# [Requirement]
Recast the records in the stretch from the line containing "Where should I click to: Tap" through the line containing "tap(129, 223)" as a two-column CSV with the header input,output. Give one row per record, with its text and its answer each in a single quoted field and line breaks turned into spaces, and omit the pictures.

# [Material shown]
** start **
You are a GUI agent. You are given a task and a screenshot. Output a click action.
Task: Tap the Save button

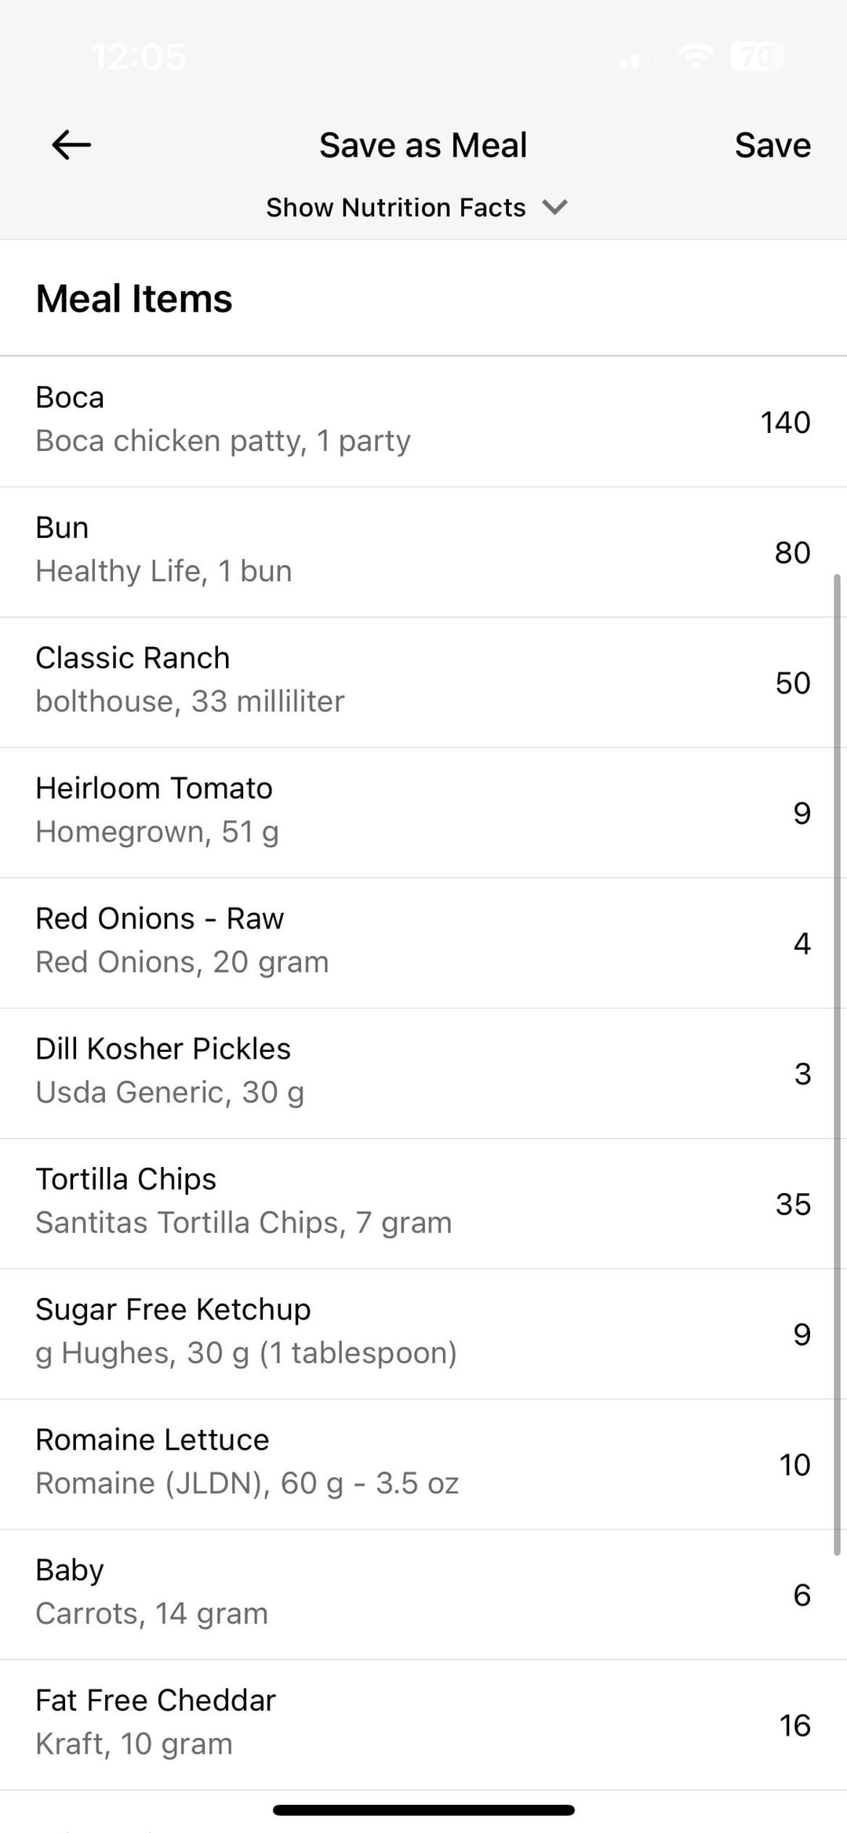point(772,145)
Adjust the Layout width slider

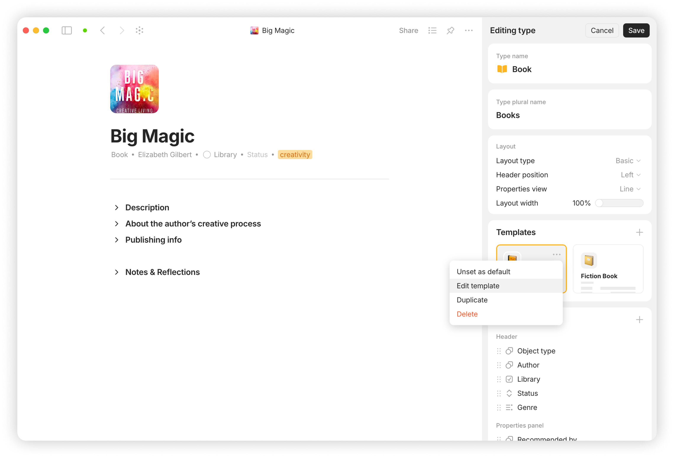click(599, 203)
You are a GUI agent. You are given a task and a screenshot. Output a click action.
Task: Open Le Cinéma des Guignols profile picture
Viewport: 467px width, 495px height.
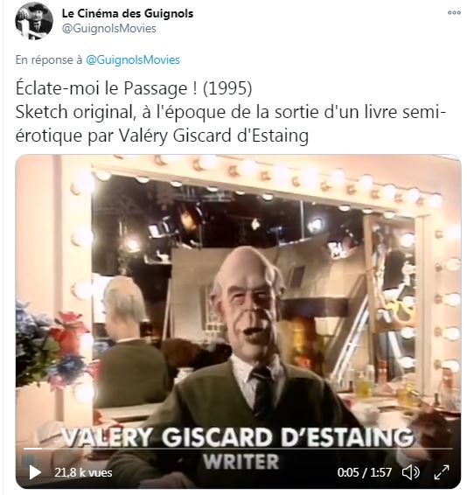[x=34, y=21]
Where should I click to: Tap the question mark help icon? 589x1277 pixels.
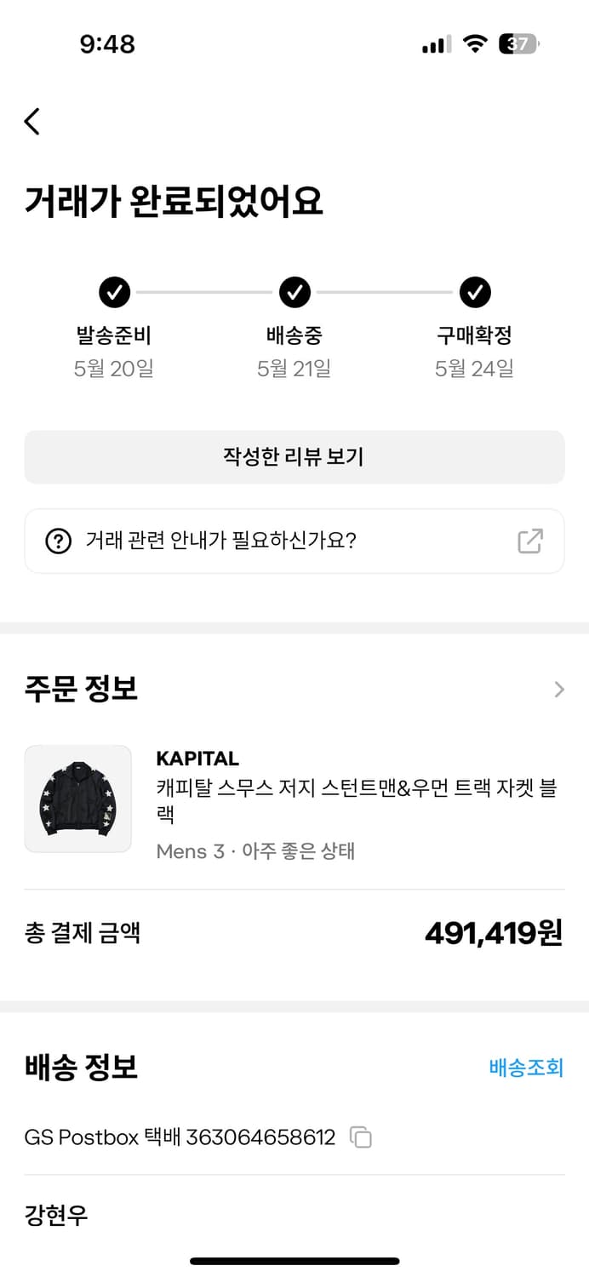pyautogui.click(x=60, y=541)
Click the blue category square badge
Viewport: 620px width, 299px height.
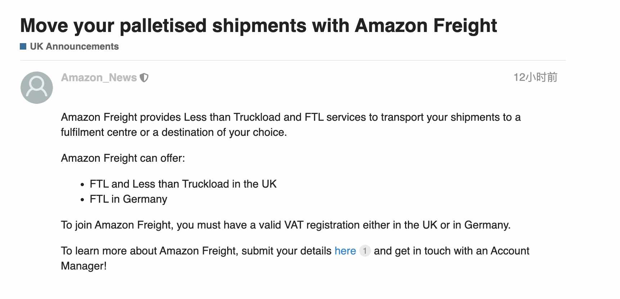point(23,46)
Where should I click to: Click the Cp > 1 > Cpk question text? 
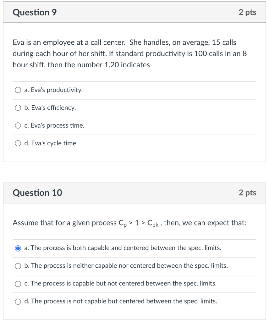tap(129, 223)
** end **
** start **
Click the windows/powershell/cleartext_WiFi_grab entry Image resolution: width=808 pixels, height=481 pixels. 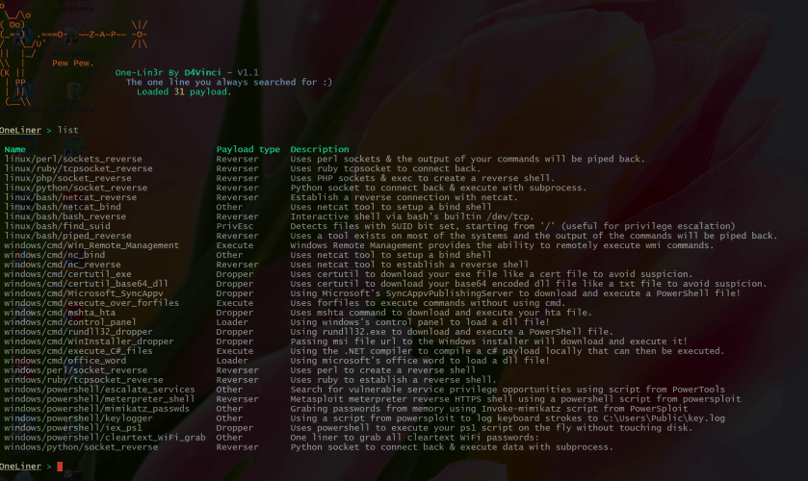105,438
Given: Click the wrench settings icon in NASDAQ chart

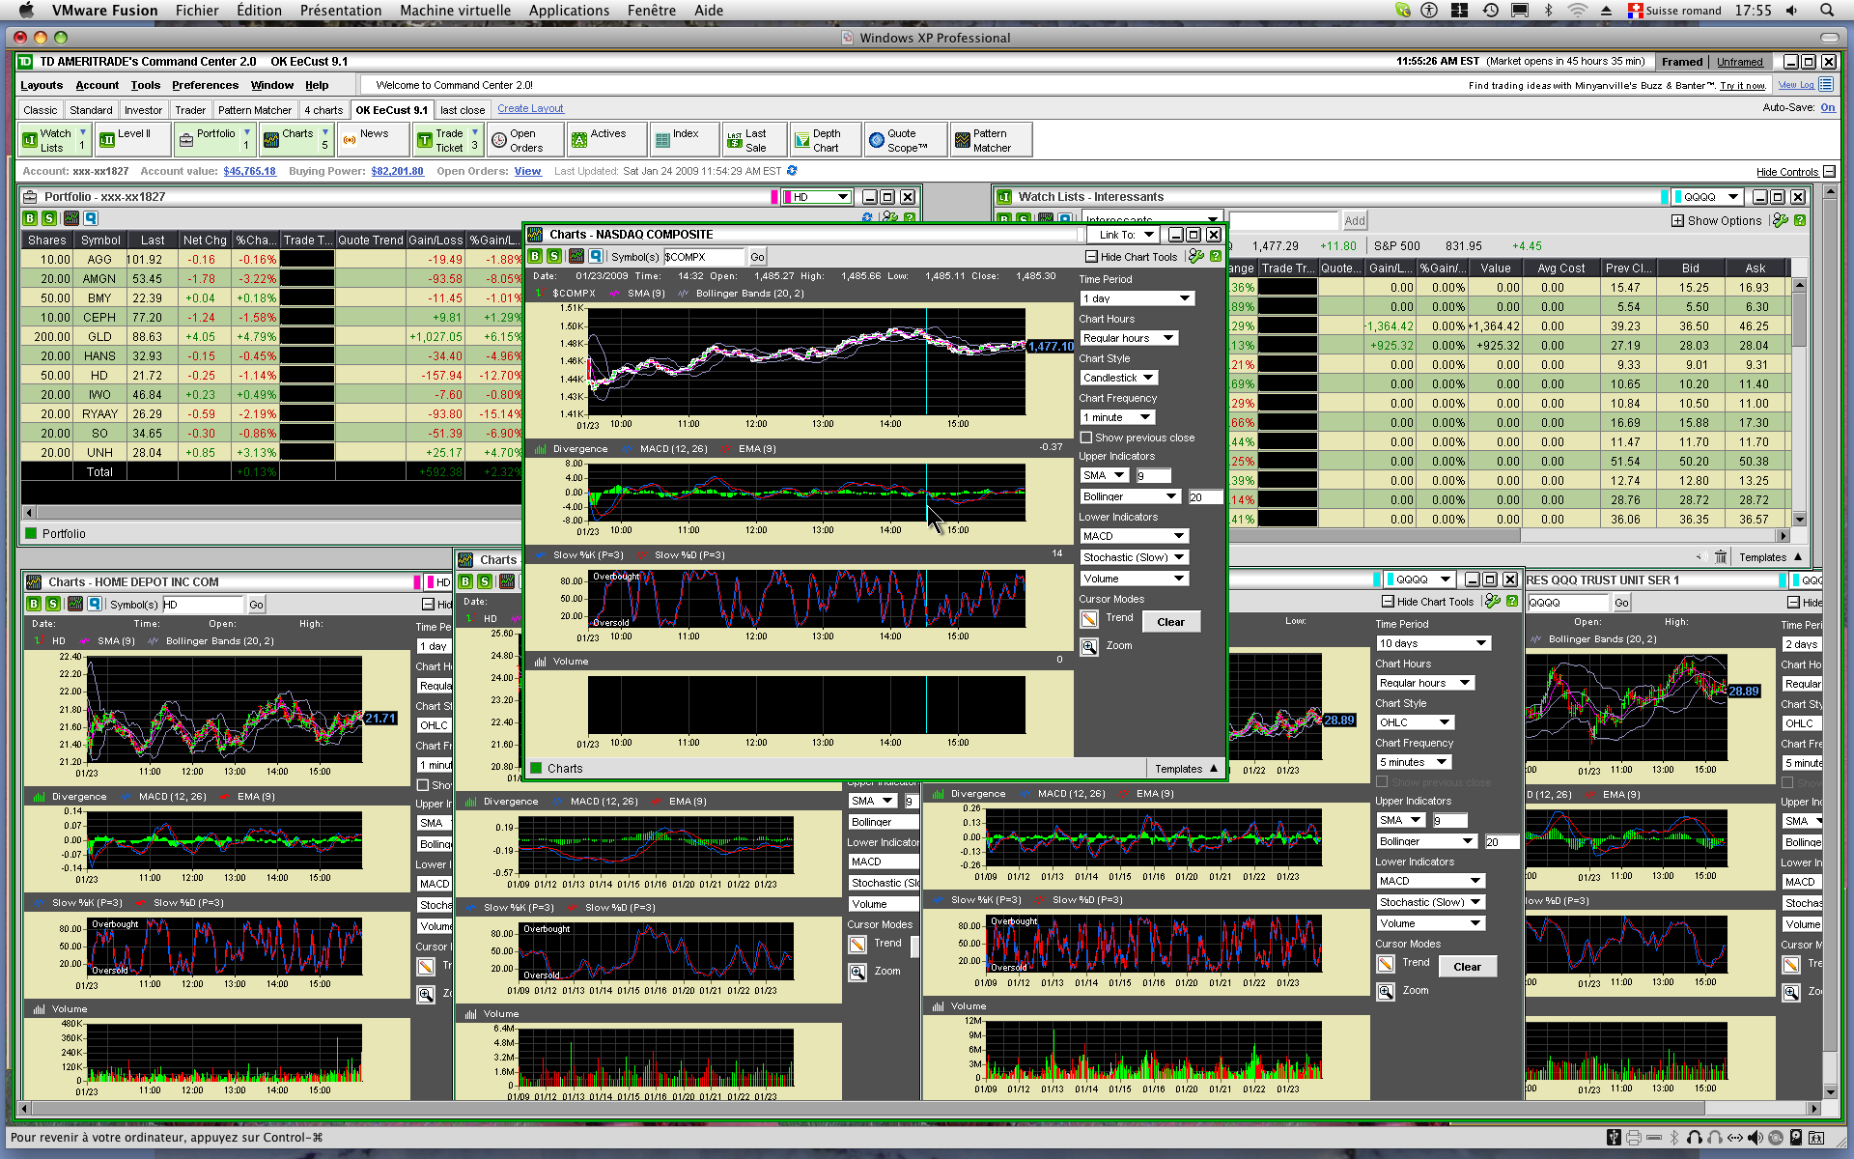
** end **
# [Reply]
input,output
"Where should I click to: Tap the question mark help icon? 589x1277 pixels.","pyautogui.click(x=60, y=541)"
"Click the blue category square badge Viewport: 620px width, 299px height.","point(23,46)"
"Where should I click to: Click the Cp > 1 > Cpk question text?","tap(129, 223)"